For any VTOL use cases , the JETCOPTER tiltrotor to be more efficient than other designs . Electric for UAM , hybrid for RAM , VIP , MEDEVAC or MILITARY - the JETCOPTER VTOL construction will work better for all.
NASA's lately released studies showing that the tiltrotors are "the best configuration for the commuter looking to avoid congestion in the typical urban setting". Tiltrotor aircraft were analysed and compared to other UAM reference vehicles on sizing, cost, and performance.
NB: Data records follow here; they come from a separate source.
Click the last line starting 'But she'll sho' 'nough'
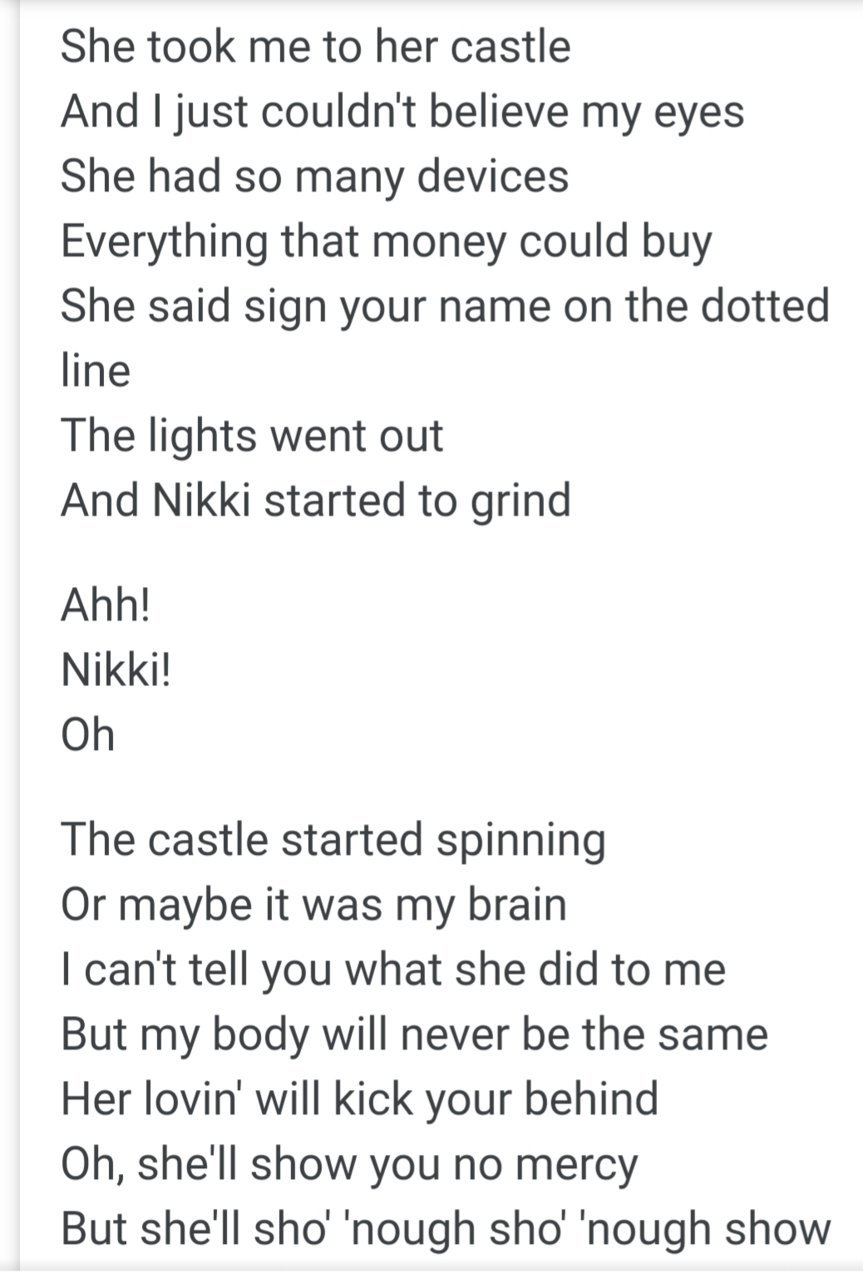This screenshot has height=1279, width=863. coord(446,1229)
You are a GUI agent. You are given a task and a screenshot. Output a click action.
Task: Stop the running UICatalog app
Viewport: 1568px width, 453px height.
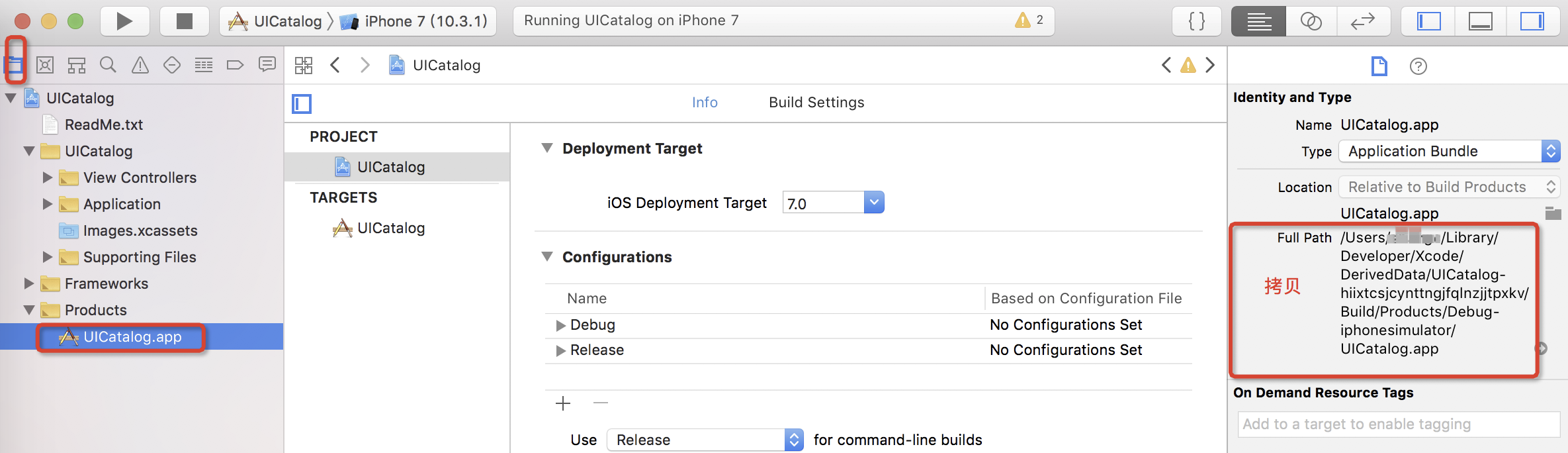(x=184, y=21)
The study found that the tiltrotor configuration is capable of reaching speeds 54% to 93% faster than the other electric designs. The increased speed leads to a 24% to 42% decrease in overall mission time.
The study concludes tiltrotor aircraft "appear to be a viable configuration for UAM when speed is a priority" and afford a "high-performance aircraft solution with manageable tradeoffs."
UAM companies that now in will be in a hurry to switch from multiprop design to tiltrotor will meet the other great challenge - cyclic control . The swash plate construction still complex , expensive and have many single failure points. JETCOPTER patented VTOL mode stabilization system that will allow to control aircraft in VTOL mode without swash plate , while giving bunch of other advantages.
Tiltrotor as the main VTOL design JETCOPTER choose years ago, during that time were engineered a bunch of construction improvements , filled several patents for better capabilities tiltrotors. JETCOPTER company now is the developer of most advanced tiltrotor construction.
JETCOPTER plan to launch its tiltrotor functional prototype powered with hybrid powertrain and later to develop all electric EVTOL more efficient than any recent multirotor design.
The JETCOPTER's innovations will make tiltrotor to fly and operate like efficient turboprop airplane .
In 2022 -2023 period JETCOPTER plan to select few strategic partners for UAM , RAM and military markets developing. Focusing on a single rotorcraft design for all VTOL applications will significantly reduce development costs , will shorten enter to the markets time and significantly to increase customers volume.